A top down approach may be used to determine the structure of a code base based on the assumption that the code base was constructed in a structured manner. For example, high-level modeling languages, such as UML, enable software architects to design a well-structured software system. Moreover, the modeling language may even generate the low-level code, such as C++ code. However, this approach requires that the high-level representation be continuously synchronized with the low-level code, should changes be introduced in the low-level code. This is something that is difficult to do in practice.
Alternatively, a bottom up approach may be used to determine the code structure by analyzing the low-level code directly and attempting to detect patterns in the code based on a set of pre-defined heuristics. For example, code dependencies may be found by detecting static references to methods and variables in the code, so that when a usage of a variable appears in multiple program files, it may indicate a dependency between those program files. However, this approach is not well suited for determining the overall code structure, typically due to subtle complex relationships between segments of code, such as function call invocations that depend on certain variable values.

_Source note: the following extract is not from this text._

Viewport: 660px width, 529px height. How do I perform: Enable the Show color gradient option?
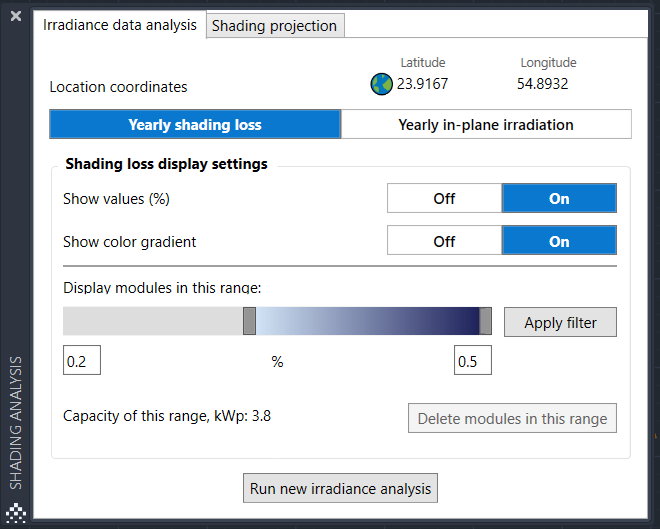pos(559,241)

Some dependencies are relatively easy to discover, such as when one component invokes a method of another component, or when component relationships are defined in a deployment descriptor. Other dependencies are more complicated and less direct, such as when a relationship is result of a sequence of calls, such as in a call pattern, in a module's code that infers additional indirect dependencies. In J2EE, for example, modules communicate though their containers. When one EJB wants to access another EJB, it invokes the lookup method on a javax.naming.Context object. If the lookup invocation is found, assuming that the EJB name that is associated with that JNDI name can be resolved, it can be inferred that these two EJBs are communicating and that there is a dependency between them. In this example, the pattern to be found is a single instruction—the lookup invocation. In other situations, the code pattern is more complex, involving a sequence of method invocations. In fact, to more correctly identify an EJB lookup, it is better to also look for an RMI narrow invocation following the lookup invocation, since a lookup can be for any type of component, such as data source, and not just an EJB.

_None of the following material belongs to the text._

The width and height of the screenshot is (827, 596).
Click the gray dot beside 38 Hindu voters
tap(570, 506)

It would be advantageous to define an inference engine that takes not only the found patterns into consideration, but also other environmental and domain information, such as deployment descriptors, environment variables, etc., such that other high-level relationships might then be deduced for study by the programmer.
The present invention discloses a system and method for defining code patterns and for searching for the patterns in a code base.
In one aspect of the present invention a code pattern detector is provided including at least one pattern definition expressed in a pattern language, and a code analyzer operative to employ the pattern definition to analyze a code base, the code analyzer including a representation builder operative to construct a representation of the code base, a pattern detector operative to process the representation in conjunction with the pattern definition to find a pattern within the representation, and an inference engine operative to express any of the found patterns as an abstract relationship within the code base.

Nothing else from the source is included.